Wednesday, 5 September 2012

RoboCopyright: How The Copyright Police are ruining the internet


It never fails to amaze me what lengths some companies will go to when protecting their copyright.

Before I get all of my author and musician friends jumping down my throat about copyright protection, and how important it is to get paid a certain rate for what you produce, I just want to say - I agree with you. Nobody should have their work stolen outright. If it can be proved, and it has been stolen, then I have no sympathy for infringers.

But two things happened this week that bothered me regarding copyright, and the role it plays in protecting people's rights in the digital age on both sides of the debate.

Firstly, I was lucky enough once again to be asked to oversee and implement the social media elements of Blackpool's Illuminations this year. It's always a great event, and an ideal opportunity to get out of your comfort zone and converse with people in real time whilst they're enjoying a show. Or keep them occupied between songs. One of the two.

We had a really successful Smooth Radio event on Liverpool docks a couple of months ago, and we had enlisted the support of Google+ to help promote and facilitate a live concert broadcast as a hangout on air.

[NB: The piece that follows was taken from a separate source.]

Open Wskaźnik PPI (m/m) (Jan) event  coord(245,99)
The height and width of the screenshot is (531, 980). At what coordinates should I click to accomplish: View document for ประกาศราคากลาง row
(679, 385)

They were fantastic, and the stream of the concert was really successful, barring a couple of issues with the sound streaming quality. 'Lesson learnt, we'll correct that for next time,' we thought.

So we did. We hired a wicked doo-dad-thing that beefs up the sound quality of our streams, and started testing it, only to find when we test streamed old live performances, we were getting copyright warnings from Youtube left, right and centre. So I contacted Google+ regarding this, and, to my surprise, they recommended that even though we had agreements in place from the artists to perform on the night and for it to be broadcast, we should proceed at our own risk, as our account could be closed down at any time.

Not wanting to take any risks, and having already invested money in getting our streaming technology up to scratch, we decided to try another service - Ustream.

So we stumped up, and the live streaming went ahead - hundreds of people unable to make the event were able to not only listen to it on our radio stations, but also watch the event online on our sites. 'Great work Ustream' everybody at our radio group shouted. Little did we know...

The Next Day - Spongebob Squarepants

Later that weekend, I saw a story in my Twitter feed regarding the copyright infringement issues that marred the Hugo Awards over in the USA, and the subsequent fallout in the tech press. Chastened by the story, I thanked my lucky stars that our plucky Development Manager, Dan Cryer, had insisted in upgrading our stream to a premium, ad-free service after the show started. Apparently, this 'white-lists' us against any shonky DRM issues.

An unauthorised content takedown by an event which artists agreed to perform at, and provide content (their songs) for, would have been a disaster for us from a digital point of view. And I really feel for the guys that run the Hugo awards. Content that they were given permission to use, such as clips for Doctor Who, were flagged as unauthorised content. This is baloney, and is frustrating and wrong on so many levels.

Firstly - it's a timely reminder to all of us out there, whether we're an individual, brand or business, that the copyright robots out there mean business. In fact, they represent business.

A quick glance at the site of Vobile, the company responsible for this action, shows that they help major media providers to prevent their content from being streamed or distributed illegally online. To represent this, they've got lots of very descriptive pictures of padlocks, DNA strands and the Hollywood hills, and using China's policing of coverage of the 2012 Olympics as a case study.

Vobile Landing page

So not creepy and authoritarian in the slightest, then.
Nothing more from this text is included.